Tâche à réaliser 1:
Répondez aux questions suivantes d'après l'article sur l'aptitude à la conduite :
(a) Quelle fonction le Dr André Deseur occupe-t-il ?
(b) À qui le patient adresserait-il le questionnaire médical dans la procédure envisagée ?
(c) Avec quelle institution l'Ordre avait-il tenté d'élaborer une procédure il y a deux années ?
Tâche à réaliser 2: Veuillez relever, dans l'article sur l'aptitude à la conduite, tous les profils de personnes énumérés dans la phrase qui commence par « Des personnes âgées invalides ».

Extrait du texte:
=-=-=-=-=

Un million de personnes seraient inaptes à la conduite Personnes âgées invalides, malades souffrant d'insuffisances cardiaques, de problèmes de vue ou encore utilisateurs de psychotropesfigurent parmi les conducteurs qui mettraient en danger la vie d'autrui.
Le Conseil national de l'ordre des médecins réfléchit à la façon d'informer sans violer pour autant le secret médical.
Il est malade, prend un traitement incompatible avec la conduite automobile et se rend régulièrement chez son médecin… en voiture ! Des cas comme ceux-là, les praticiens en voient défiler des centaines dans leur cabinet. Des personnes âgées invalides, d'autres qui n'ont plus que 3/10es à chaque œil ou sont en insuffisance cardiaque majeure, d'autres encore qui prennent des psychotropes à haute dose ou qui affectionnent trop la bouteille… Tous ceux-là ne devraient plus toucher une voiture tant ils mettent en danger la vie des autres. Avec le plus grand mutisme des médecins.
Or, ce secret médical qui les oblige à garder le silence pèse de plus en plus à ces praticiens conscients qu'avec le vieillissement de la population, le nombre d'inaptes à la conduite ne fera que croître. Mais terrible dilemme : ils savent aussi que rompre le silence, c'est rompre le rapport de confiance avec les patients. «Si on avait le droit de signaler les personnes qui prennent le volant alors que c'est contre-indiqué, certains patients dissimuleraient leur état de santé», confie le Dr André Deseur, vice-président de la section exercice professionnel au Conseil national de l'ordre des médecins. Cette institution, qui veut préserver ces liens confidentiels, travaille à l'heure actuelle sur le moyen de faire néanmoins remonter les informations au sujet d'un patient dangereux. Véritable travail d'équilibriste : il s'agit d'informer sans violer le secret et cela passerait par une procédure nouvelle, qui devrait être présentée en début d'année à la session plénière de l'Ordre. En cas de validation, elle sera soumise ensuite aux pouvoirs publics.
L'intervention du préfet Concrètement, le patient remplirait un questionnaire médical évoquant les maladies et les traitements qu'il adresserait ensuite à son médecin. Ce dernier déciderait de l'envoyer ou non en consultation auprès d'un collège de médecins dans les préfectures, lesquelles se prononceraient sur l'aptitude ou non à la conduite. «Le secret médical serait ainsi protégé», estime André Deseur précisant qu'en cas de fausse déclaration du patient, les conséquences seraient lourdes. «Sur le plan pénal et du côté des assurances en cas d'accident», souligne-t-il, en rappelant qu'il y a deux années, l'Ordre, en partenariat avec l'Académie nationale de médecine, avait tenté d'élaborer une procédure. Un projet qui avait achoppé faute d'accord. Car du côté de l'Académie, une autre piste avait été explorée : celle d'une entorse à la violation du secret médical.

=-=-=-=-=

Données fournies:
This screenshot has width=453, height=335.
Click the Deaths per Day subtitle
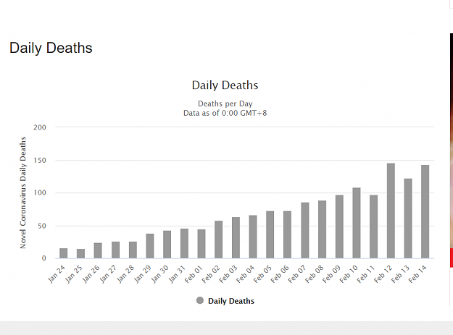tap(225, 103)
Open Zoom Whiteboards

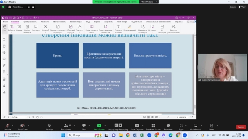pyautogui.click(x=195, y=127)
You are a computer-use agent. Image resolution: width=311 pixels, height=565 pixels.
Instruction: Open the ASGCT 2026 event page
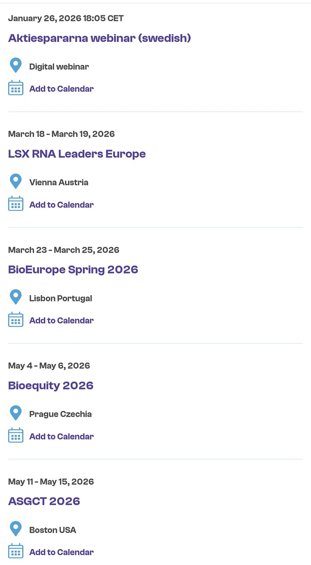[44, 501]
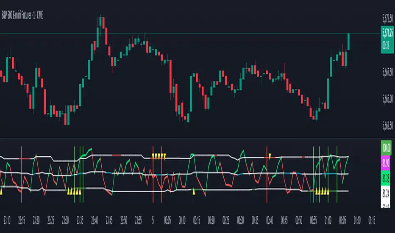Screen dimensions: 395x233
Task: Click the green 81.38 indicator value label
Action: [386, 179]

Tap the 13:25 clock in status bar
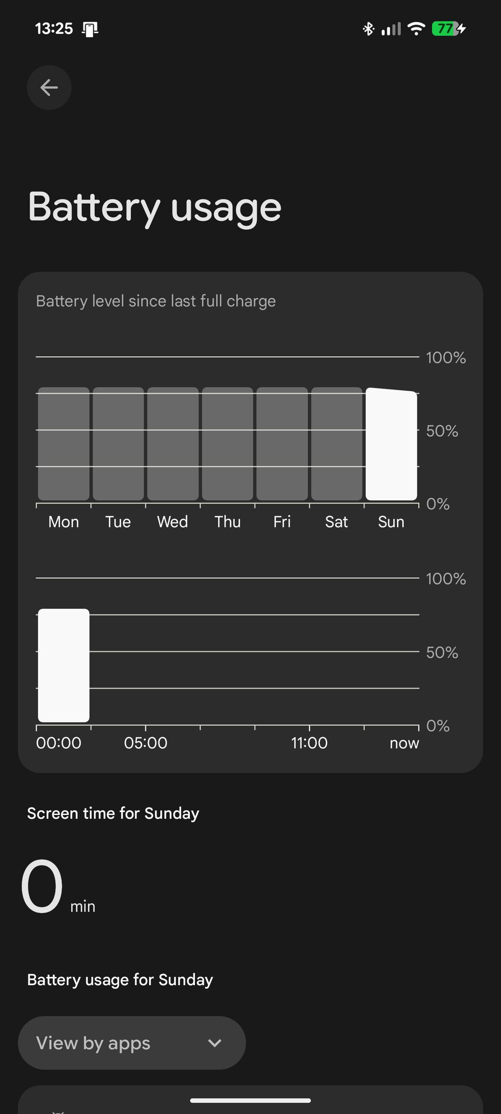pyautogui.click(x=54, y=29)
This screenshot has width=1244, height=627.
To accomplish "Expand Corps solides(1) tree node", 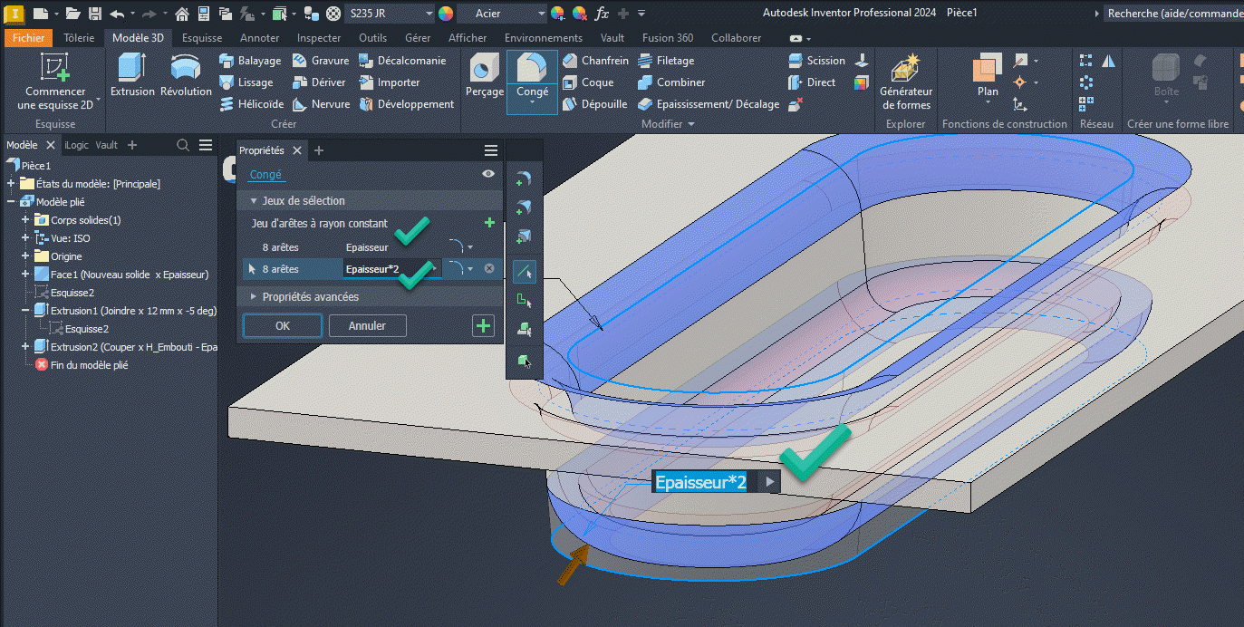I will 25,220.
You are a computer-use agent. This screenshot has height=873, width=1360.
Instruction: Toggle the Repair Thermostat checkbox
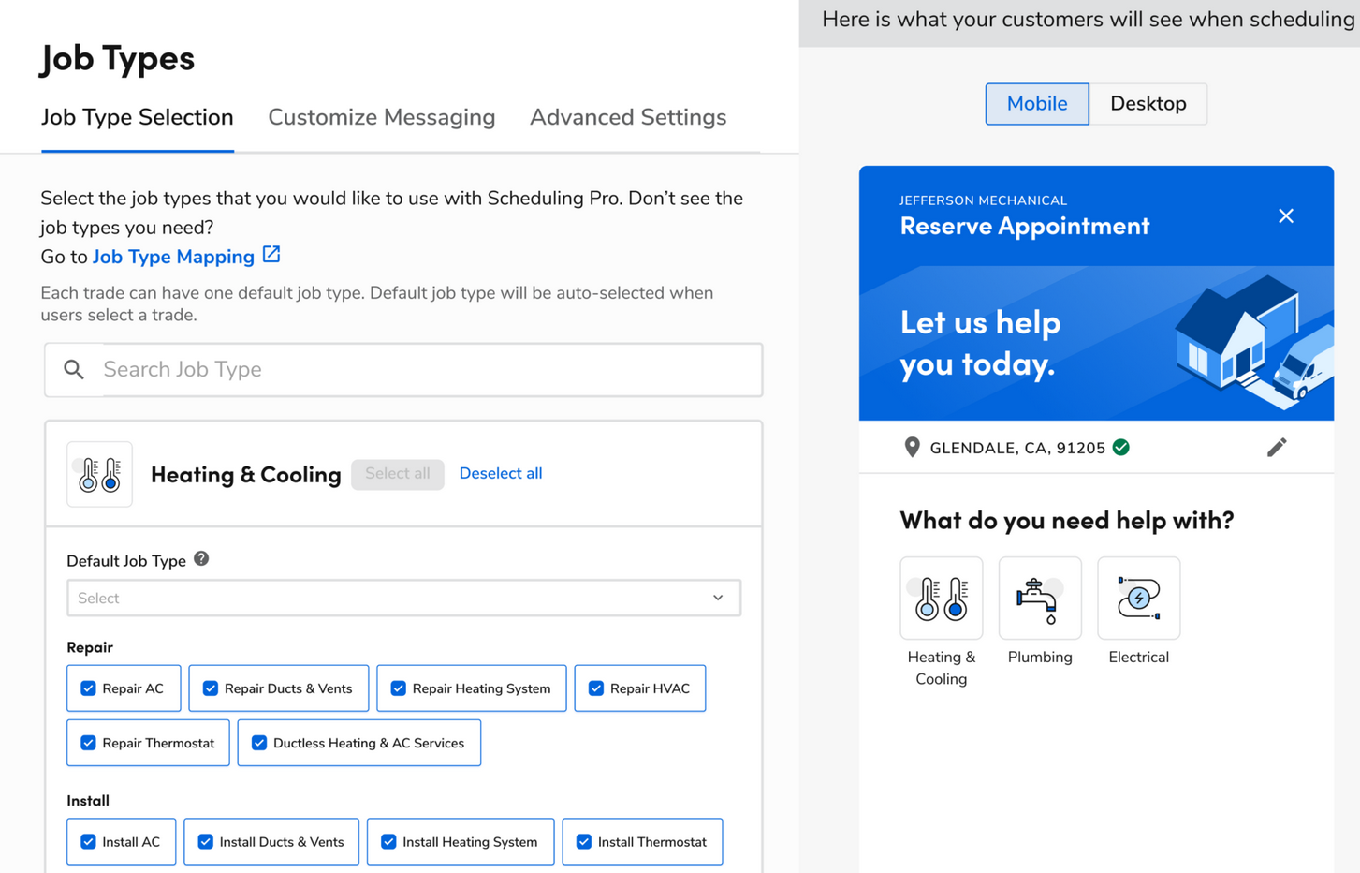[x=88, y=743]
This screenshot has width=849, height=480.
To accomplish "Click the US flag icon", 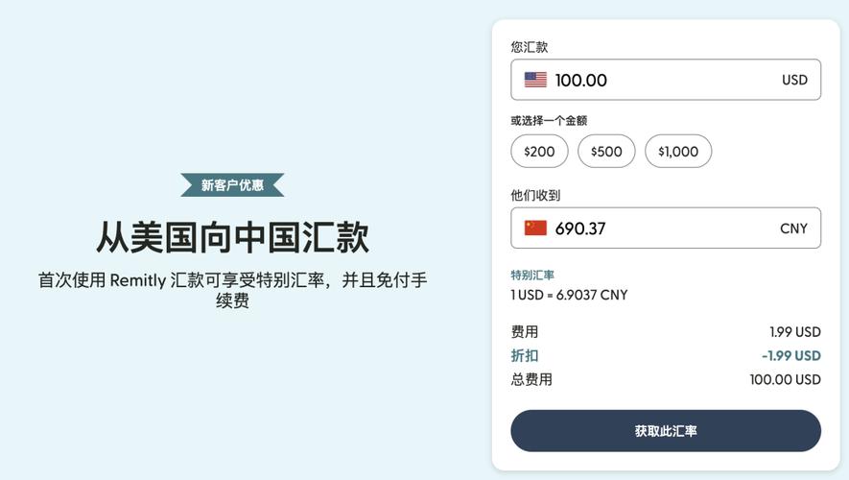I will pos(535,80).
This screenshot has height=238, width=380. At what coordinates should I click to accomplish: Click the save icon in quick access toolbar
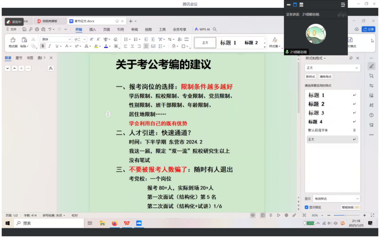[24, 29]

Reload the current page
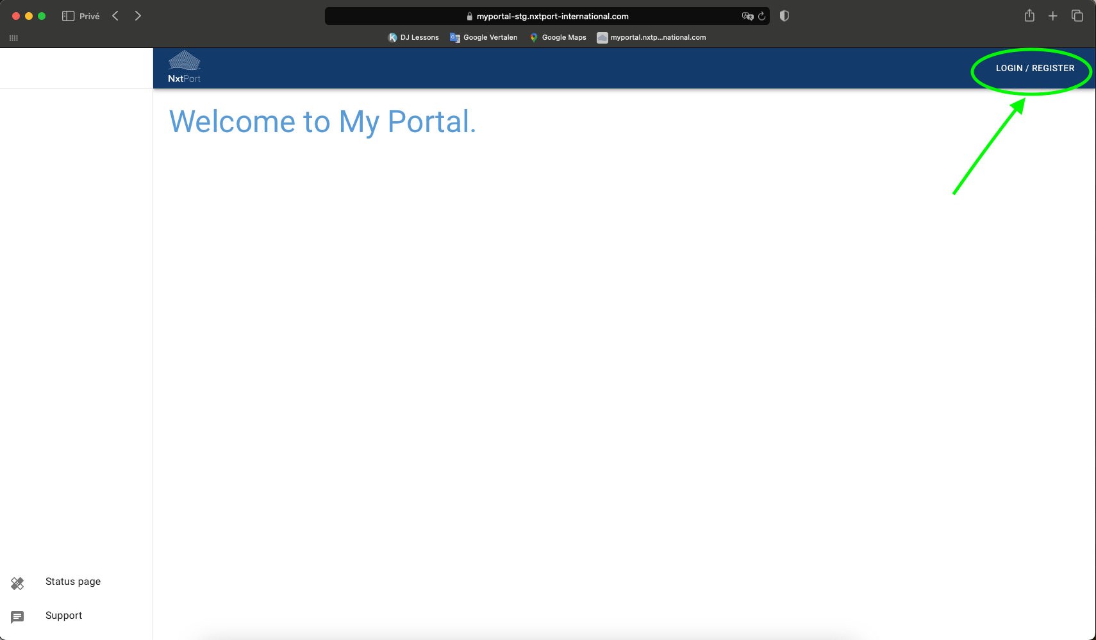click(762, 17)
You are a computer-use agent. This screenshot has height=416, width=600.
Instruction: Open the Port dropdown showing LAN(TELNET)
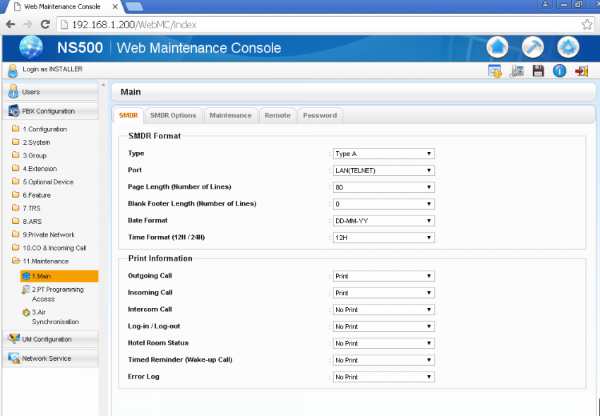[x=383, y=170]
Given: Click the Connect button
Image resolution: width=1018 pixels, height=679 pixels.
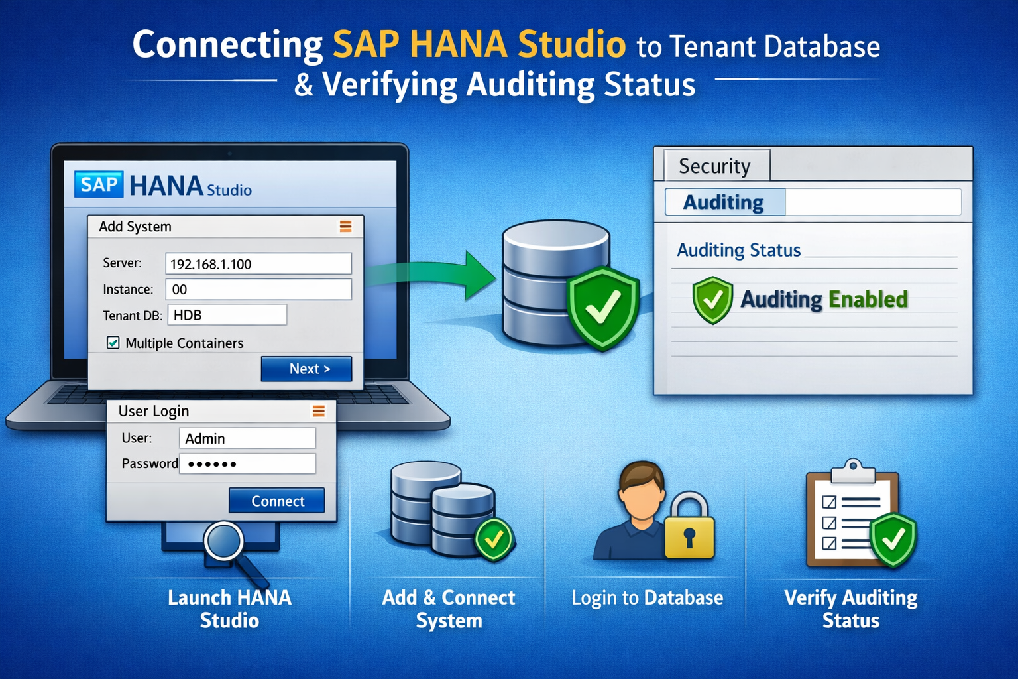Looking at the screenshot, I should (277, 501).
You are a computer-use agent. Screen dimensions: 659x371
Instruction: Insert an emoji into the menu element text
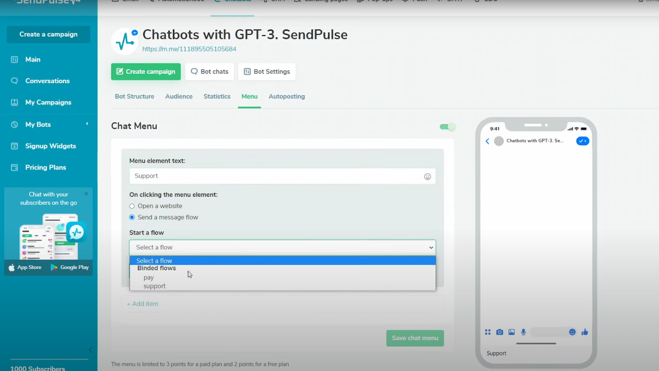point(427,176)
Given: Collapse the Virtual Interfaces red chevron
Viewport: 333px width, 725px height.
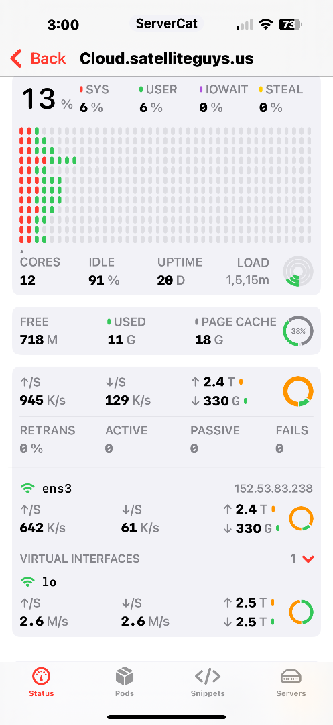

=-=-=-=-=

Réponse attendue 1:
(a) Il est vice-président de la section exercice professionnel au Conseil national de l'ordre des médecins.
(b) Il l'adresserait à son médecin.
(c) Avec l'Académie nationale de médecine.

Réponse attendue 2:
- Des personnes âgées invalides
- Des personnes qui n'ont plus que 3/10es à chaque œil
- Des personnes en insuffisance cardiaque majeure
- Des personnes qui prennent des psychotropes à haute dose
- Des personnes qui affectionnent trop la bouteille